[Stored records]
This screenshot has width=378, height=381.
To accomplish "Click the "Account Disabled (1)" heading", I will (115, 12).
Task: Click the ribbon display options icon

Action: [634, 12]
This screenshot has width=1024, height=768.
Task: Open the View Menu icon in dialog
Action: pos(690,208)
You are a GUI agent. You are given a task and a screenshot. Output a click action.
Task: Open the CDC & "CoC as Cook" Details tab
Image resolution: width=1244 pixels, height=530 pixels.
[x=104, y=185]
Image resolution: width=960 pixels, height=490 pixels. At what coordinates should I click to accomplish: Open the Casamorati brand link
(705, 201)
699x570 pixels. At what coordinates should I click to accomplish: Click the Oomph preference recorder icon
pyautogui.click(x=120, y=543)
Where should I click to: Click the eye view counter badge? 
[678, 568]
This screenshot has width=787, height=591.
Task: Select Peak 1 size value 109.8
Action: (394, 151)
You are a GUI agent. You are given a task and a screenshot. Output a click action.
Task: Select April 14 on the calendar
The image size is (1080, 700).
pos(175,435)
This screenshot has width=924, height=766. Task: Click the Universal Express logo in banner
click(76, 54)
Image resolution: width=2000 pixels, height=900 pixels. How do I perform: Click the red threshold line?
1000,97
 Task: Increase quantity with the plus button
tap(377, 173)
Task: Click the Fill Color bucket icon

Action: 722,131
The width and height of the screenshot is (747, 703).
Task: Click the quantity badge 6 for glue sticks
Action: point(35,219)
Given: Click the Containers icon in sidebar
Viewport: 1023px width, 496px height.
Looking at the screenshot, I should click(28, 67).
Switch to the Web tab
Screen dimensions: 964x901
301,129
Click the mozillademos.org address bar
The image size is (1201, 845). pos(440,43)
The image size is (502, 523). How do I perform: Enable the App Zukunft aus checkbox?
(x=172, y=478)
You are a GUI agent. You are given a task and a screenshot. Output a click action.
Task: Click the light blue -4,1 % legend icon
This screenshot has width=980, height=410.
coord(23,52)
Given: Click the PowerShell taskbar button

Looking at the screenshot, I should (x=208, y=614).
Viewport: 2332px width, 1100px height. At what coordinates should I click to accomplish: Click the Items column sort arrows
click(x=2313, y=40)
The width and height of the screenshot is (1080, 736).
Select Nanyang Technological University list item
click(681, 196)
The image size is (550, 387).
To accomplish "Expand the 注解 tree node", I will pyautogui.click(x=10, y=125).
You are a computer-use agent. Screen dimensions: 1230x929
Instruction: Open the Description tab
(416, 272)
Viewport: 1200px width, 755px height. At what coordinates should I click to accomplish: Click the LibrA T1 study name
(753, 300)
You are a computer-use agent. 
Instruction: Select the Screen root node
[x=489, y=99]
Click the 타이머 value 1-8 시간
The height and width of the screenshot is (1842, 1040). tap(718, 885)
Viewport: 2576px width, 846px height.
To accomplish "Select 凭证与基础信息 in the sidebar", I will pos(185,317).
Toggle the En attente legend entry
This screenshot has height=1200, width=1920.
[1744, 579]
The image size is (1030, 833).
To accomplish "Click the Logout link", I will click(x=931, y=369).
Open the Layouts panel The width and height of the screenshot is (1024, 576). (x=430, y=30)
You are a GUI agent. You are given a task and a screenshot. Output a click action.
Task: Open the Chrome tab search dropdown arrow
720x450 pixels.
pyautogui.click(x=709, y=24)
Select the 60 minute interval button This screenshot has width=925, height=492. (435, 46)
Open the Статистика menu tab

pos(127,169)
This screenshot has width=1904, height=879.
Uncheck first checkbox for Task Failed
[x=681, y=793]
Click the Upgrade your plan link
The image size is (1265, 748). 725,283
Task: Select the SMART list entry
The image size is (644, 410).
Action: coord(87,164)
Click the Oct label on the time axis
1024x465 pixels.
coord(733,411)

* WORK INSTRUCTION
All lines from the one containing "Task: Select the SMART list entry" to the end of the records are to be duplicated exactly, and no other lines are to be given.

* RESPONSE TO THIS EXERCISE
Task: Select the SMART list entry
The image size is (644, 410).
Action: coord(87,164)
Click the Oct label on the time axis
1024x465 pixels.
coord(733,411)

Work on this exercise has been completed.